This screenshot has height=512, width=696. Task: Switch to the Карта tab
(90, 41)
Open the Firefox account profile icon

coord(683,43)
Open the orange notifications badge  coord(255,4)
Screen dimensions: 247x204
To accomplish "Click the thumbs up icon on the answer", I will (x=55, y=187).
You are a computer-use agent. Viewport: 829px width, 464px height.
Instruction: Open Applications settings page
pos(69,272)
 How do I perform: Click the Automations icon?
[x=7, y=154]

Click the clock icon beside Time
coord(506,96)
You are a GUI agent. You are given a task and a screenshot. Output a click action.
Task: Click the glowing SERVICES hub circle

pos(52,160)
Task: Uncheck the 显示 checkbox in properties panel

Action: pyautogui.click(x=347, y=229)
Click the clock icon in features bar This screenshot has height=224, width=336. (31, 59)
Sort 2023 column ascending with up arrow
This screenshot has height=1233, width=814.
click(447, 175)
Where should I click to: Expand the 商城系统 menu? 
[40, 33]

------------------------------------------------------------

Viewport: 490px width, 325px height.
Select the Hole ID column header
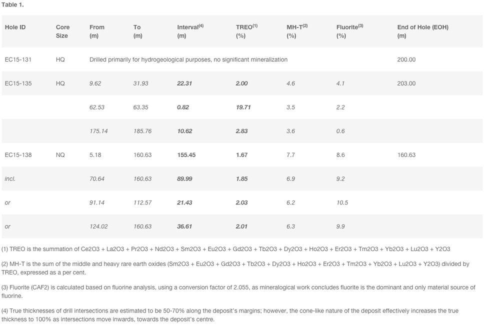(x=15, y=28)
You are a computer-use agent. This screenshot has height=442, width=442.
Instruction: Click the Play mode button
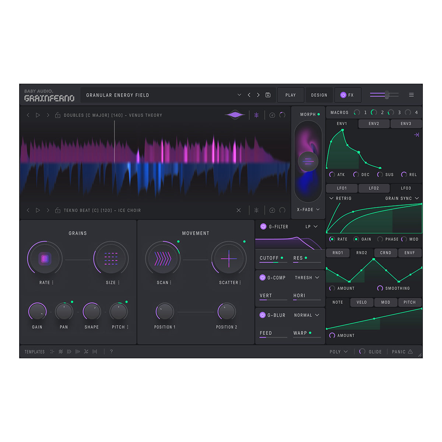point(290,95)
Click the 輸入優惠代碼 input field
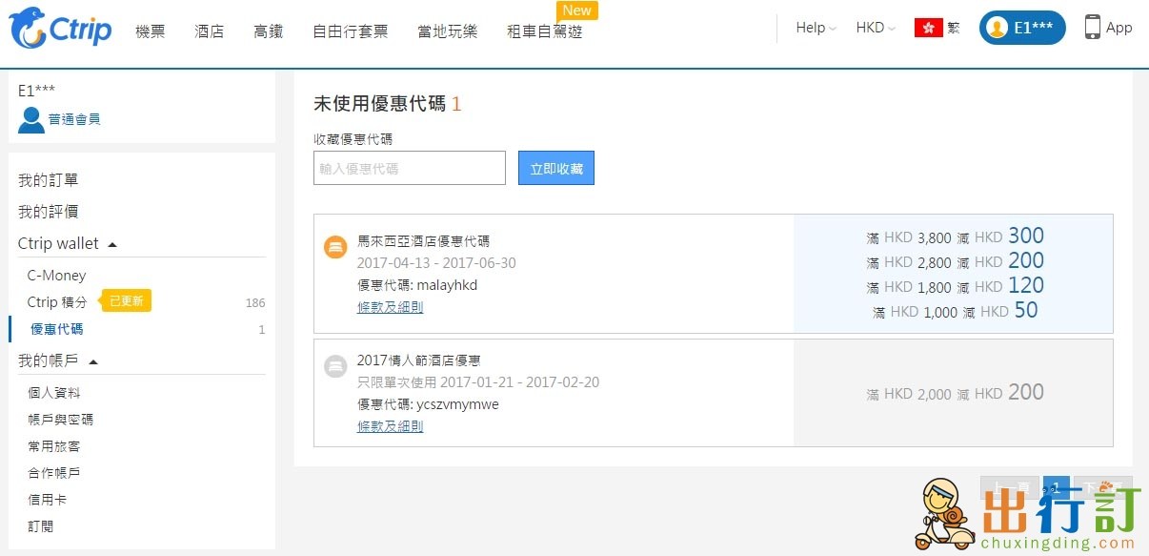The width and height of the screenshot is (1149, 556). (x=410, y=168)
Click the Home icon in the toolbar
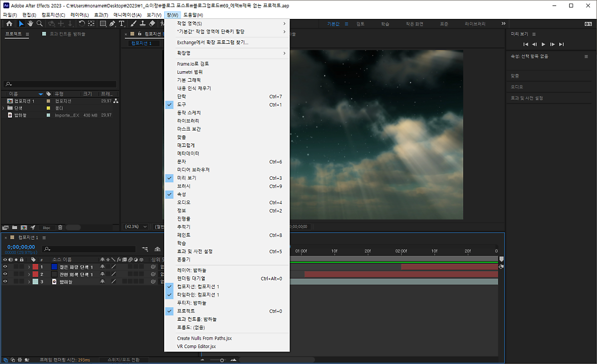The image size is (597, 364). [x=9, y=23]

------------------------------------------------------------

#### Task directions
Scan the material above for the word "Viewport", and copy every line in which it is found.

#### Written reply
You are a computer-use agent. Viewport: 829px width, 464px height.
Viewport: 490px width, 325px height.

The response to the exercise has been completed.